Last weekend’s Money in the Bank pay-per-view was emblematic of the current state of women’s wrestling in WWE, both in terms of how far it’s come and how much further it still has to go. On the one hand, it featured the first-ever women’s Money in the Bank ladder match (progress!), which guarantees the winner a championship match at the time of her choosing. On the other hand, it ended when a dude named James Ellsworth ascended the ladder and dropped the briefcase down to eventual winner Carmella (¯\_(ツ)_/¯).
To be fair, Ellsworth and Carmella are heels (read: bad guys) and the match was booked this way in order to elicit a negative reaction from fans — which is exactly what it did. The optics of ending an ostensibly historic event in such a way after hyping it as a first-of-its-kind occasion are nevertheless questionable, even if things are still infinitely better now than they were a few years ago.
A number of factors played into the much-needed change. One is Ronda Rousey, who was among the most celebrated athletes on the planet (until her recent defeats); another is NXT, which functions as WWE’s minor league. Then there’s the impact of social-media outrage.
Following a joke of a 30-second tag-team match between four women on the Feb. 23, 2015, episode of “Monday Night Raw,” the #GiveDivasAChance hashtag began trending as fans voiced their frustration. It was slow-going from there, but the arrival of several new talents who easily surpassed most of their peers’ in-ring prowess — Becky Lynch, Sasha Banks, Charlotte Flair, Paige — eventually forced WWE’s hand, with no shortage of help from AJ Lee.
Since then, there have been many firsts: Banks and Flair main-evented last year’s Hell in a Cell event, the first time two women had ever headlined a WWE PPV; a few months ago, Lynch and Alexa Bliss faced off in the first-ever women’s steel cage match. Things are hardly perfect, but most of the Women’s Division’s problems — fan favorites not getting their due, good matches leading to unsatisfying finishes — are shared by the male competitors.
Don’t give WWE too much credit, though — they’re quick enough to pat themselves on the back, and there’s no reason they couldn’t have done this earlier. The so-called “Divas Revolution” took several months to become much more than a poorly booked exercise in self-congratulation, and only lived up to the branding after they dropped the Divas moniker and debuted a championship belt that didn’t resemble a butterfly at last year’s WrestleMania.
WWE’s main roster is consistently outdone by NXT, which is geared more toward diehard fans. It’s there that Asuka, who’s held the NXT Women’s Championship for around 450 days and has yet to be pinned, consistently delivers some of the best matches in WWE. Her next title defense will be another first: a Last Woman Standing match against the anarchic Nikki Cross.
The division is sure to be further improved by the recent signing of two other Japanese competitors, Kairi Hojo and Io Shirai, who have been singled out by Dave Meltzer, pro-wrestling’s foremost reporter, as two of the best wrestlers in the world regardless of gender.
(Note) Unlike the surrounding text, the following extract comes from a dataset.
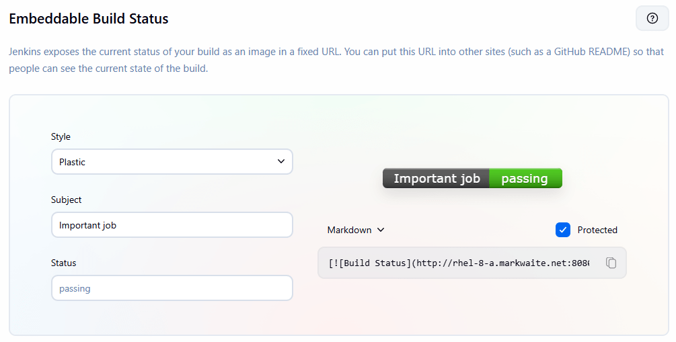Open the help question mark icon
This screenshot has width=676, height=342.
(652, 18)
Those two were easily the standouts at a World of Stardom show this writer attended in Tokyo a few months back — Hojo’s arsenal includes the Platonic ideal of elbow drops, while Shirai remains a force to be reckoned with despite having retired her insanely dangerous-looking moonsault foot stomp. One or both of them are expected to debut in WWE’s upcoming Mae Young Classic, a round-robin tournament named for a woman who volunteered to be powerbombed through tables well into her 70s.
While binge watching “GLOW,” take comfort in the fact that Brie’s character would have an easier time of it today — even if a man would probably try climbing the ladder for her.